In [None]:
# !pip install trubrics rich

**In this tutorial of the [Titanic Use Case](https://www.kaggle.com/c/titanic), you will:**
- Initialise a `DataContext` with ML datasets and metadata from the titanic use case
- Build some out-of-the-box validations on a trained model and the `DataContext` with the `ModelValidator`
- Build a custom validation
- Save validations to a `Trubric`

## Load data & model

In [None]:
import rich  # for pretty cell outputs

from trubrics.example import get_titanic_data_and_model
train_df, test_df, model = get_titanic_data_and_model()

## Init DataContext

*The DataContext allows you to wrap all ML data assets into a single object that can be used in the ModelValidator and FeedbackCollector. Read more [here](https://trubrics.github.io/trubrics-sdk/data_context/).*

In [None]:
from trubrics.context import DataContext

In [None]:
data_context = DataContext(
    name="my_first_dataset",
    version=0.1,
    testing_data=test_df,
    target="Survived",
    training_data=train_df,
    minimum_functionality_data=test_df.head(),
)

## Init ModelValidator

*The `ModelValidator` allows you to build out-of-the-box and custom validations around your model.
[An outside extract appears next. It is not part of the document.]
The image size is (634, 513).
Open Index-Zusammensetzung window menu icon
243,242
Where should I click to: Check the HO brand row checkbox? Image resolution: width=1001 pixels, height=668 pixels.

Read more [here](https://trubrics.github.io/trubrics-sdk/models/).*

In [None]:
from trubrics.validations import ModelValidator

In [None]:
model_validator = ModelValidator(
    data=data_context,
    model=model,
)

## Use the ModelValidator to build out-of-the-box validations

*Out-of-the-box validations allow you to start validating your model with a couple of lines of code. See all validations [here](https://trubrics.github.io/trubrics-sdk/validations/).*

In [None]:
performance = [
    model_validator.validate_performance_against_threshold(metric="precision", threshold=0.7),
    model_validator.validate_performance_against_threshold(metric="f1", threshold=0.75),
]
rich.print(performance[0].dict())

#### Other features of [performance validations](https://trubrics.github.io/trubrics-sdk/validations/#performance):
- Integrate [custom metrics](https://trubrics.github.io/trubrics-sdk/metrics/#2-custom-scoring-functions) with any python function
- Validate [performance on any split](https://trubrics.github.io/trubrics-sdk/metrics/#3-data-slicing-functions) of the data with any python slicing function, or validate two splits have the same performance
- Validate performance between training & testing datasets (e.g. to avoid overfitting / underfitting)

In [None]:
import pandas as pd
# metrics are computed once, and stored in the .performances attribute of the `ModelValidator` 
pd.DataFrame(model_validator.performances)

#### Other out of the box validations
- [Minimum functionality](https://trubrics.github.io/trubrics-sdk/validations/#minimum-functionality) validations
- [Feature importance](https://trubrics.github.io/trubrics-sdk/validations/#feature-importance) validations
- [Inference time](https://trubrics.github.io/trubrics-sdk/validations/#inference-time) validations

## Build custom validations

*Custom validations allow to build validations around feedback, or for specific needs of your use case (e.g. data validations). Read more [here](https://trubrics.github.io/trubrics-sdk/custom_validations/).*

In [None]:
#%%writefile custom_validator.py
from trubrics.context import DataContext
from trubrics.validations import ModelValidator
from trubrics.validations.validation_output import (
    validation_output,
    validation_output_type,
)


class CustomValidator(ModelValidator):
    def __init__(self, data: DataContext, model, custom_scorers=None, slicing_functions=None):
        super().__init__(data, model, custom_scorers, slicing_functions)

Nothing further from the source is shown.